* _ASSIGNMENT_: Only the lines of the data holding the string "agent" need to be returned.

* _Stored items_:
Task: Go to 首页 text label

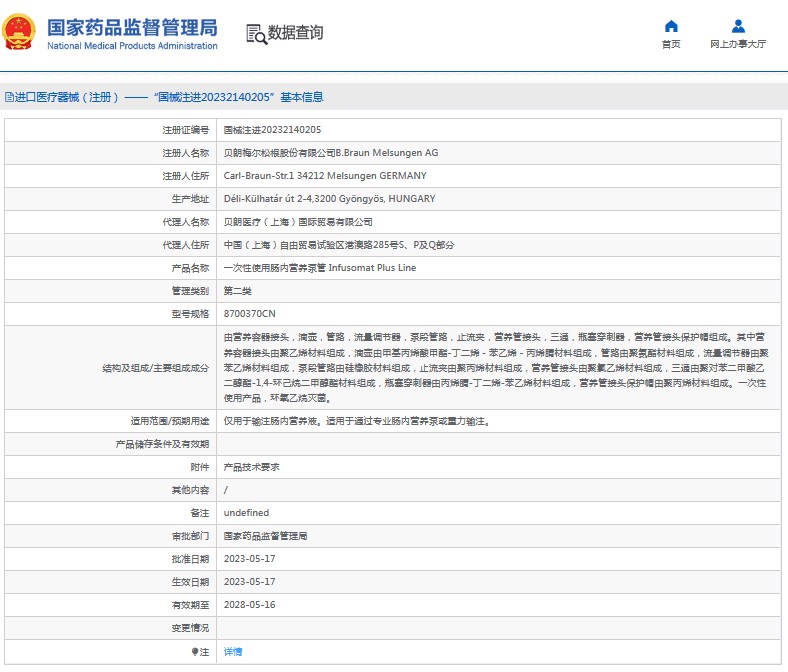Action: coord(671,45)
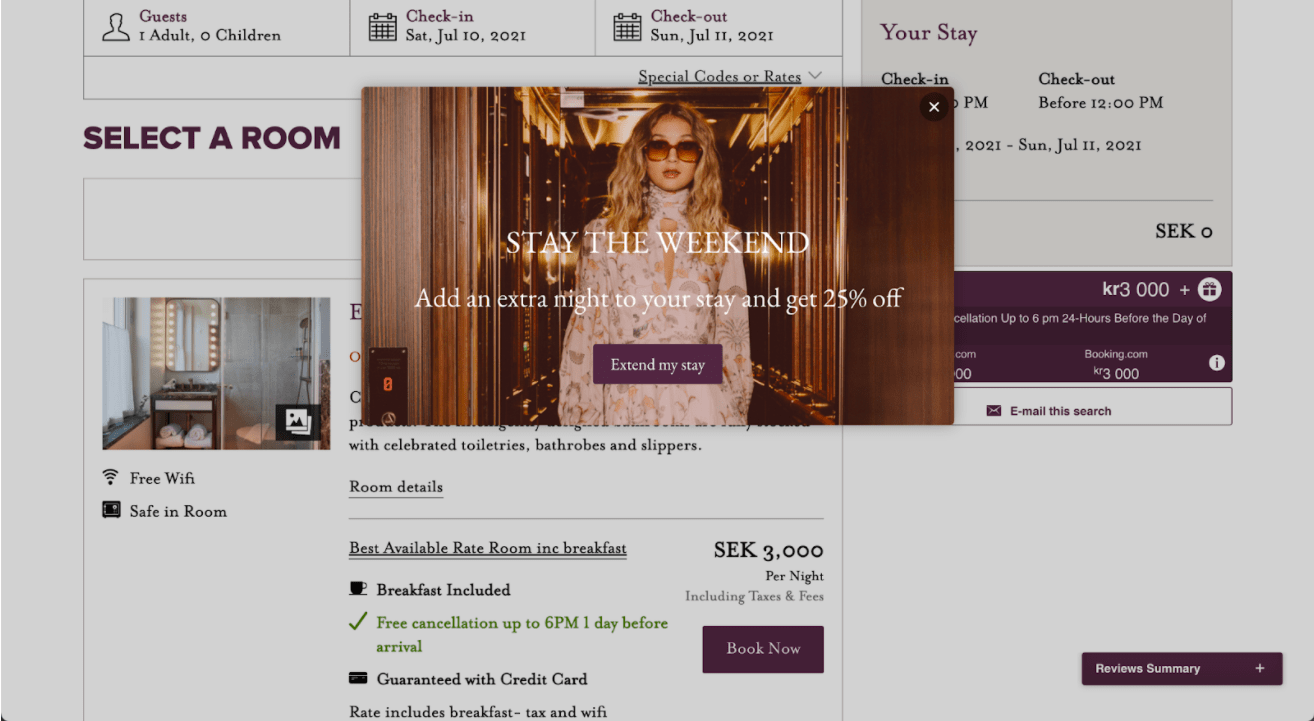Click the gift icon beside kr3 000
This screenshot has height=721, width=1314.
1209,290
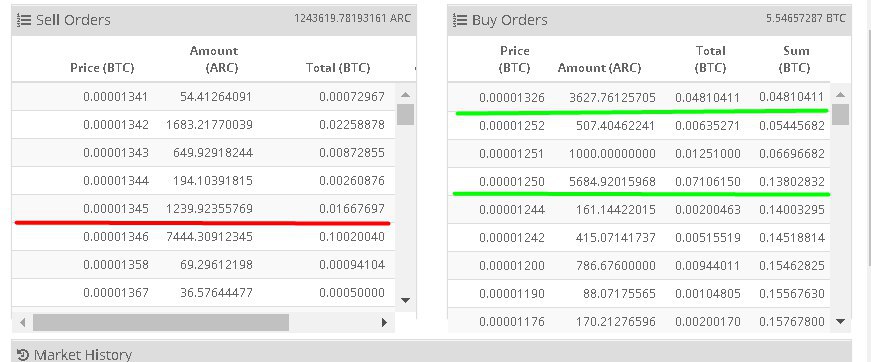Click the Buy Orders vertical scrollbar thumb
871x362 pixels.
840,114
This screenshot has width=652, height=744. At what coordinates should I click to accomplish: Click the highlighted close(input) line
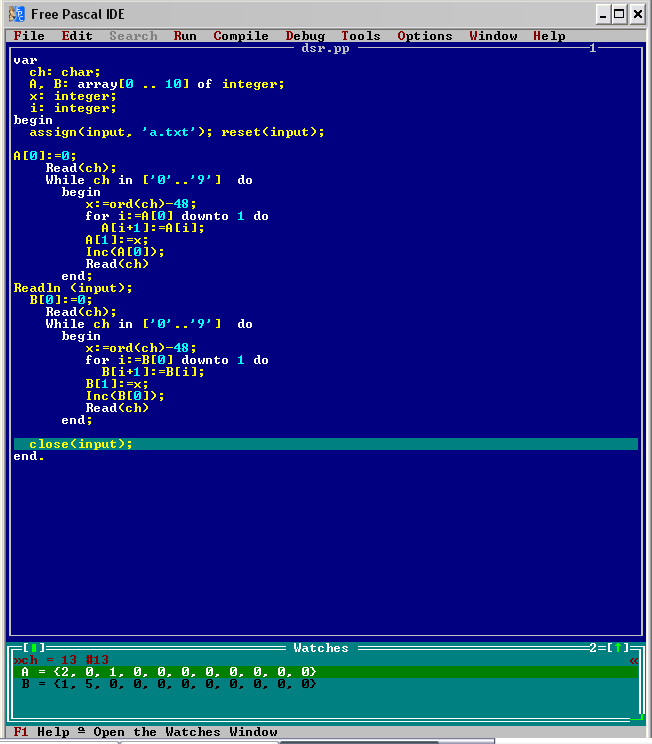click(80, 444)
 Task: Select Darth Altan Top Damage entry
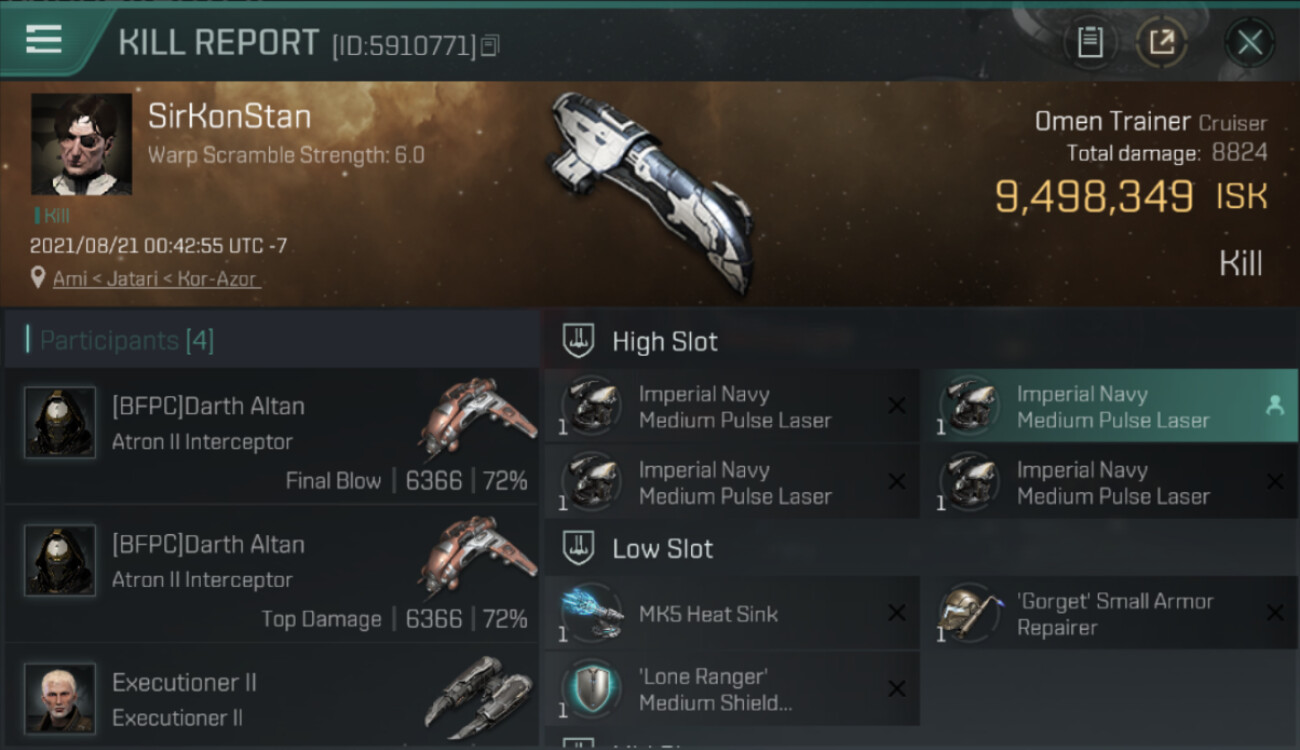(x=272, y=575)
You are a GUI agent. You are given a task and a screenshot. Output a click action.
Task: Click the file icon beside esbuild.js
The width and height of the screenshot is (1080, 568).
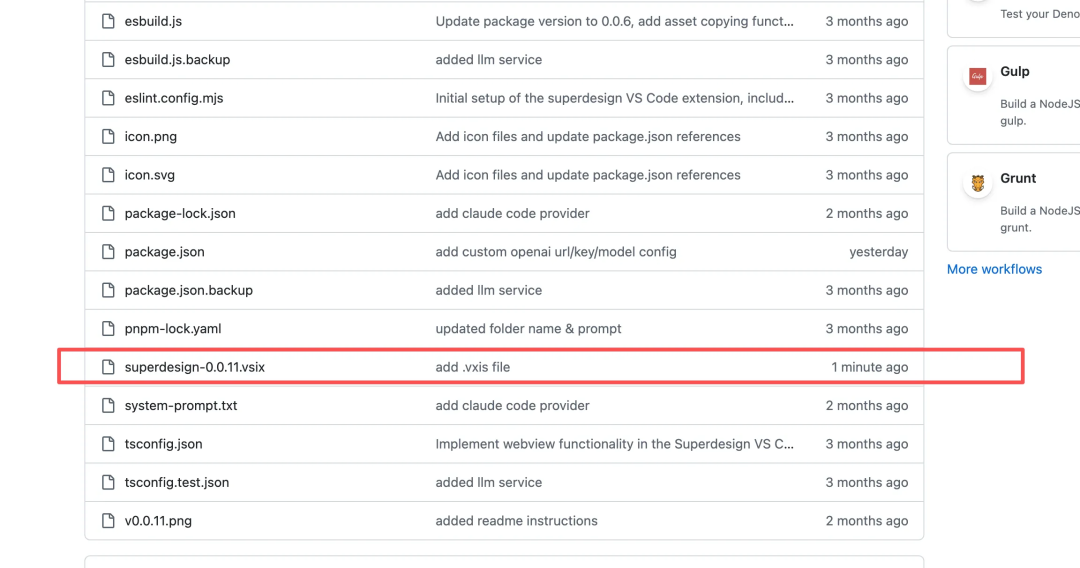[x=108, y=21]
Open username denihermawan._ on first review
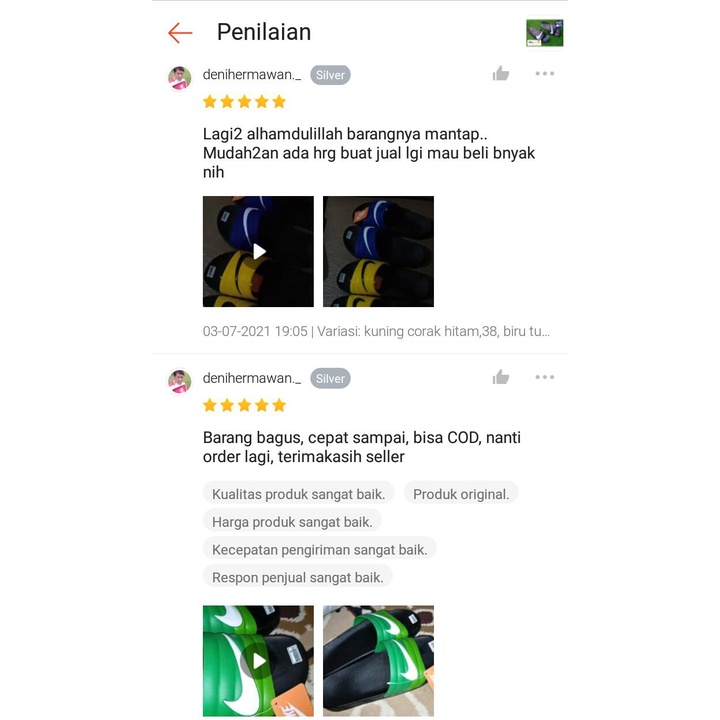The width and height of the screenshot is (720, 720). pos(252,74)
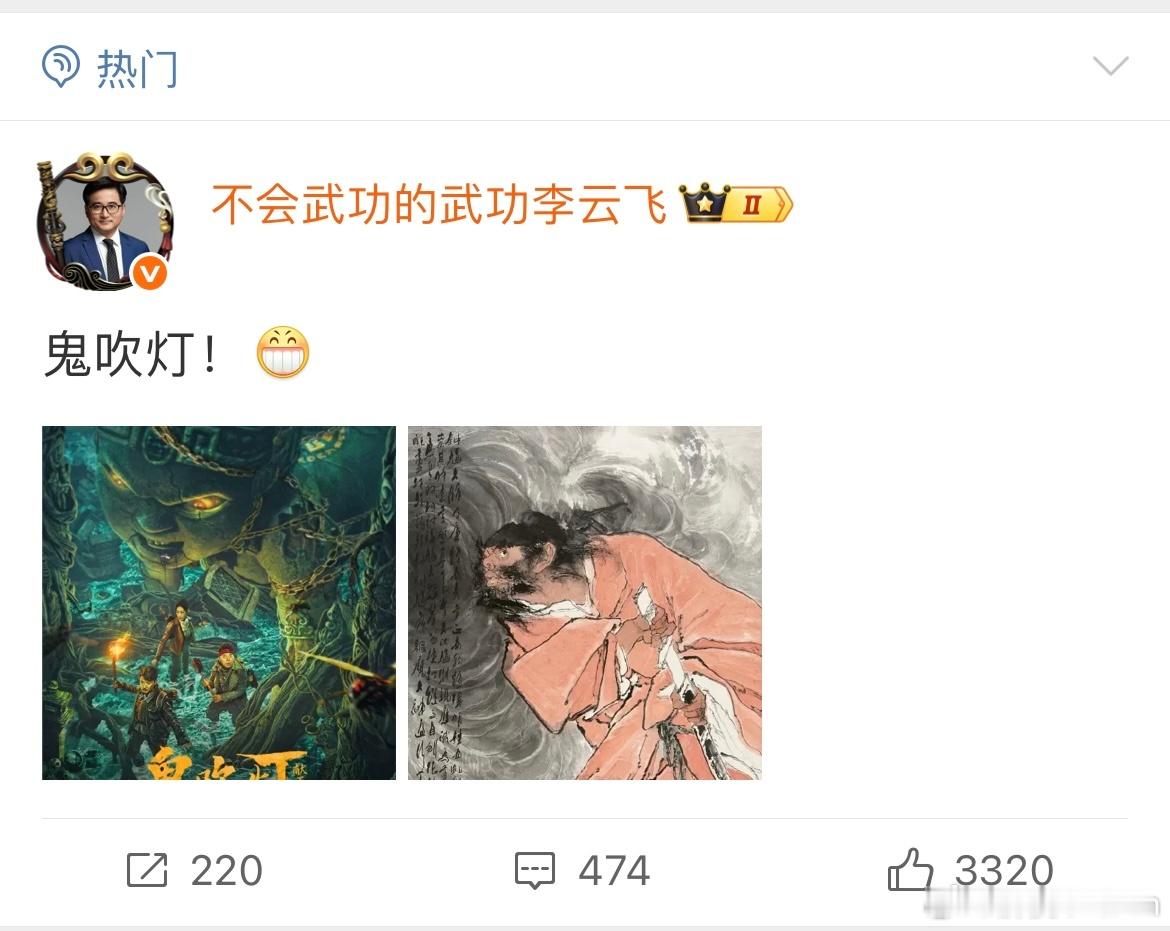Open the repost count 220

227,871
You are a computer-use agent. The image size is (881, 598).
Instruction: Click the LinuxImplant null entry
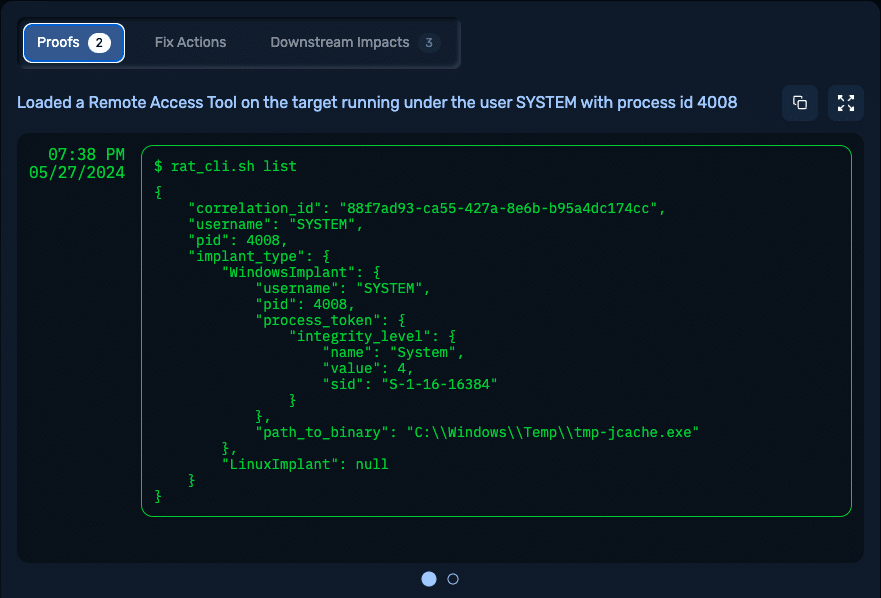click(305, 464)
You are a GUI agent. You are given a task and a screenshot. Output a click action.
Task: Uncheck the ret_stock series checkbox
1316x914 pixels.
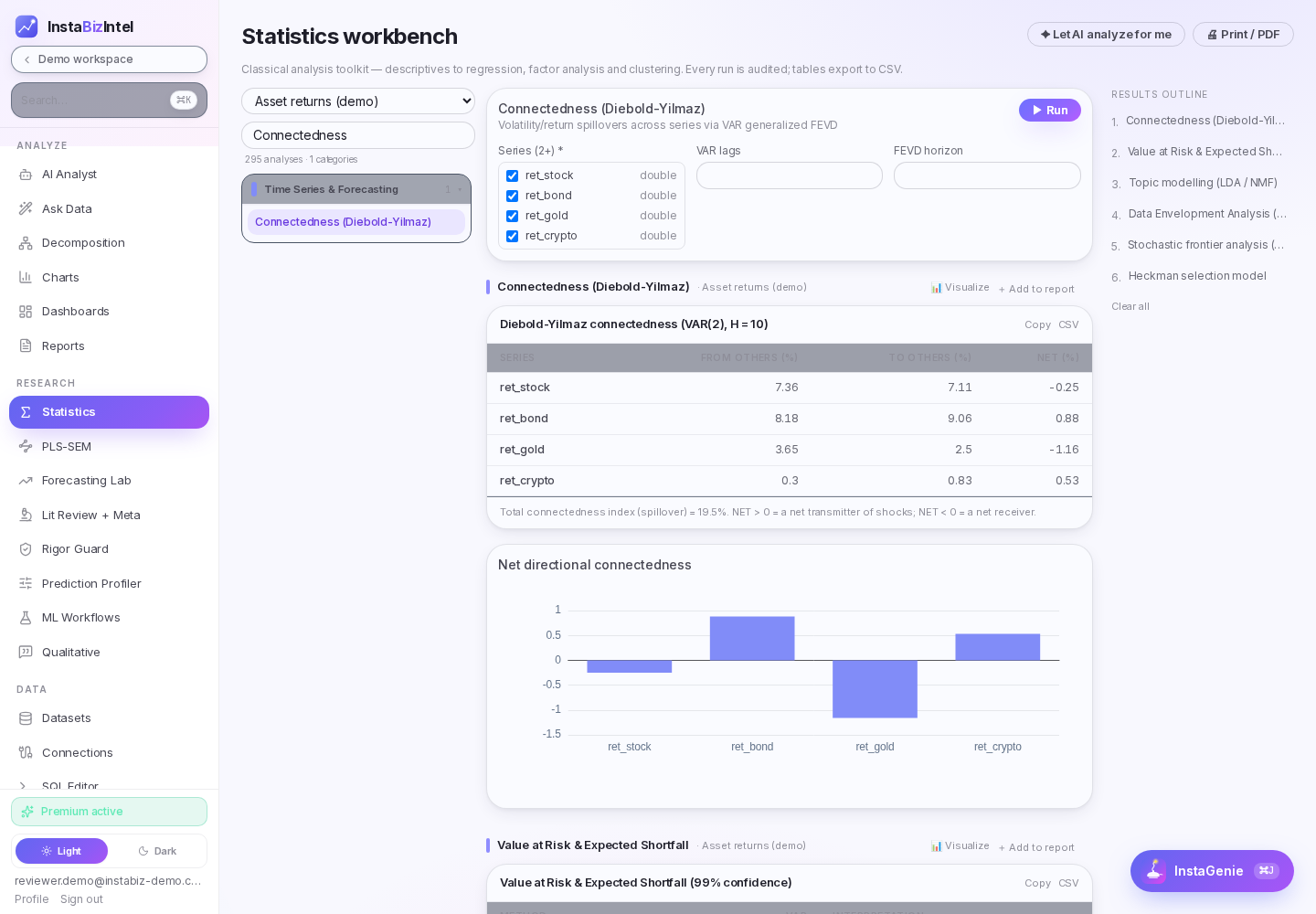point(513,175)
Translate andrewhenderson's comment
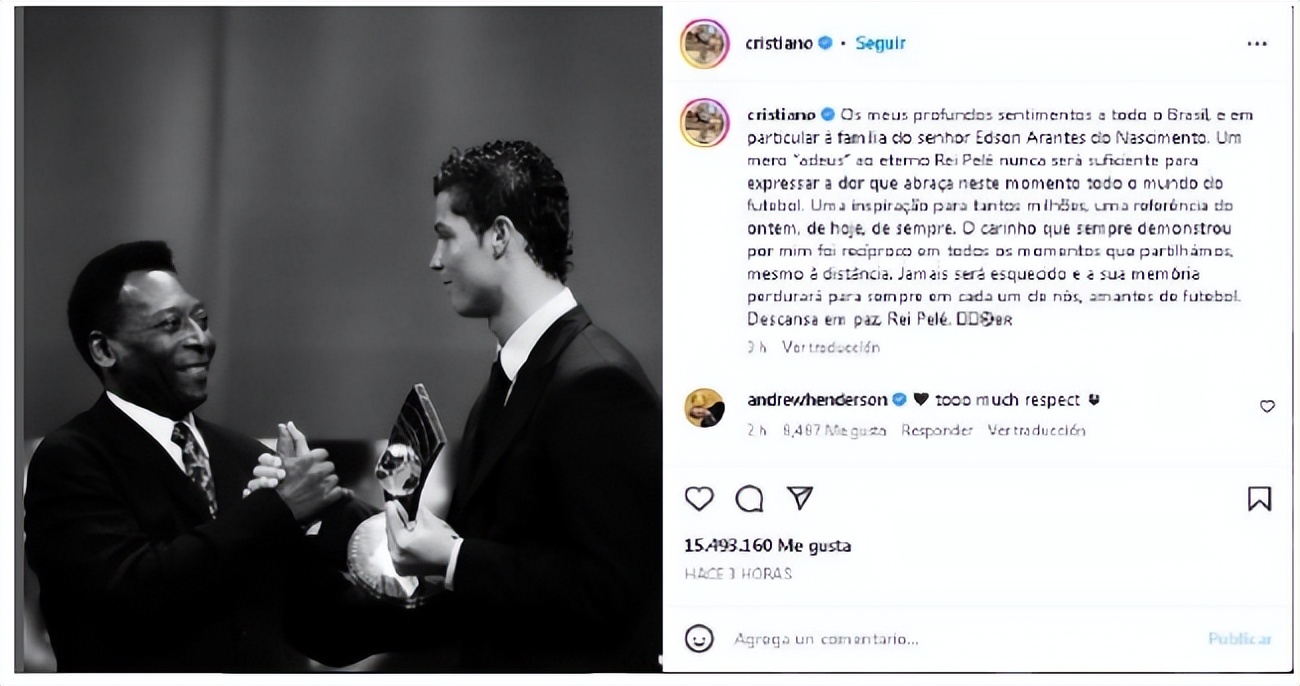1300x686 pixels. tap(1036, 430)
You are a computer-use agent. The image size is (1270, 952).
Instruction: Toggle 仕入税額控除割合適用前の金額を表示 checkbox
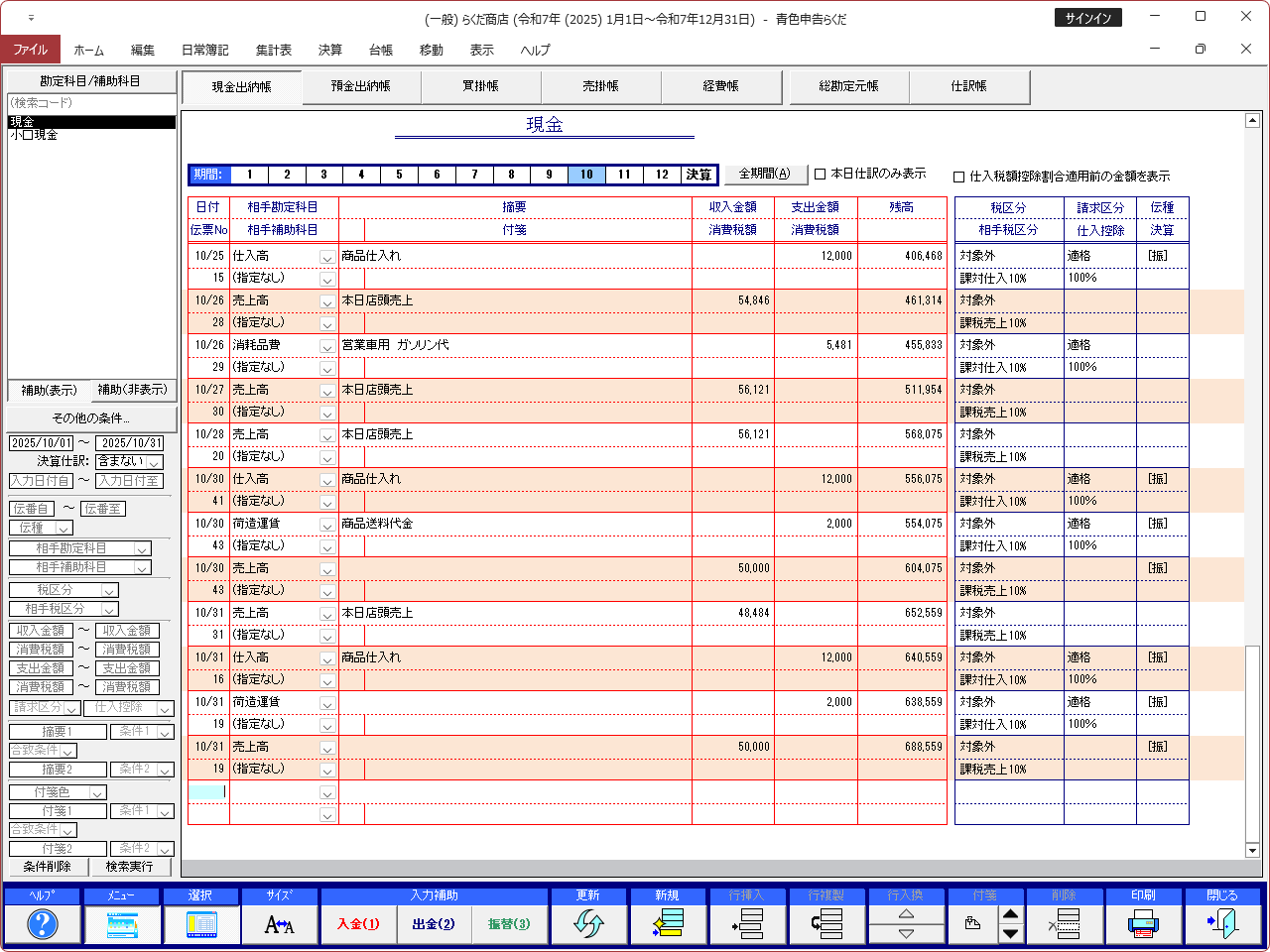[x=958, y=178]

* _COMPLETED EXERCISE_:
You are a GUI agent. You are given a task and a screenshot. Output a click action.
You are a computer-use agent. The image size is (881, 598).
You are a GUI agent. You are given a task and a screenshot. Output a click action.
You are a computer-use agent. The image size is (1270, 952).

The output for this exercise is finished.